* **What this exercise asks**
(A) Print the passage about the artist Alonso between "These recent years" and "drawings entitled Unplugged.", inclusive.
(B) Using the passage about the artist Alonso, answer these:
(i) In which state has Alonso spent these recent years?
(ii) What title is he considering for an exhibit of charcoal drawings?
(iii) Why does he think no medium can be underestimated?
(C) Carry on the passage about the artist Alonso from where it stops.

* **Selected passage**
These recent years in Texas have supposed for Alonso not only a change of professional scenario but also a change of techniques. Due in part to the demands of some corporate clients, he has been busy experimenting with computer-assisted animation and digital processing of images, thanks to which bold, defined figures have come to enrich a portfolio that was mostly of characterized by fine lines in ink or by strokes in oil paint, charcoal, or watercolors. Yet computers and state-of-the art technologies do not completely seduce this artist, who after becoming familiar with "those devilish machines" is entertaining the idea of an exhibit of charcoal drawings entitled Unplugged.

Seriously speaking, though, Alonso thinks that no medium can be underestimated, since each expressive resource has different potentials to convey different ideas and emotions. For the same reason he finds that any discussion on whether cartooning is only a utilitarian genre or an artistic end in itself completely misses the point of the polyvalent character of every human creation.

* **Dataset section**
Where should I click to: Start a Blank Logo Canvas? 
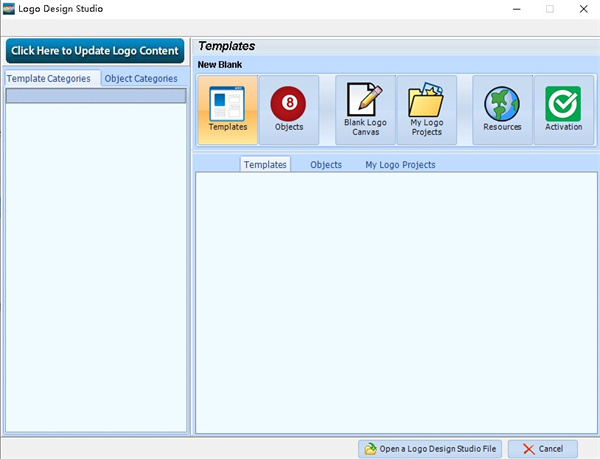tap(365, 110)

* **Task responses**
(A)
These recent years in Texas have supposed for Alonso not only a change of professional scenario but also a change of techniques. Due in part to the demands of some corporate clients, he has been busy experimenting with computer-assisted animation and digital processing of images, thanks to which bold, defined figures have come to enrich a portfolio that was mostly of characterized by fine lines in ink or by strokes in oil paint, charcoal, or watercolors. Yet computers and state-of-the art technologies do not completely seduce this artist, who after becoming familiar with "those devilish machines" is entertaining the idea of an exhibit of charcoal drawings entitled Unplugged.

(B)
(i) Texas.
(ii) Unplugged.
(iii) Each expressive resource has different potentials to convey different ideas and emotions.

(C)
"Editorial cartooning can be both things at the same time. It all depends on the person behind the pencil or the pen. I think, for example, that Picasso was, among other things, an excellent cartoonist. His approach to human portrait was most of the times that of a caricaturist. And some of his etchings were conceived as illustrations. You can also mention Daumier, who was basically an illustrator —one who generally thought of Parisian masses as his real audience (not the local intelligentsia), but one who from time to time would produce extraordinary pieces, such as the Laundress[v]. Moreover, the notion of art as an end different from utility is a quite recent idea in human history. Many of Hogarth's[vi] works were created as promotional signs to be hung on top of a tavern or butchery's door. Nothing glamorous, as you can see."

IV: Art in spite of oneself

In the same way that he warns against the futility of talking about distinctive genres within visual arts, Alonso looks with skepticism at the lines drawn by some scholars and critics between beaux-arts and pop culture. It is all, again, a matter of perspective and references, and therefore he does not believe that the artistic limitations that many illustrators pinpoint about editorial cartooning are located within the massive production system of a newspaper, but within the creator's mind.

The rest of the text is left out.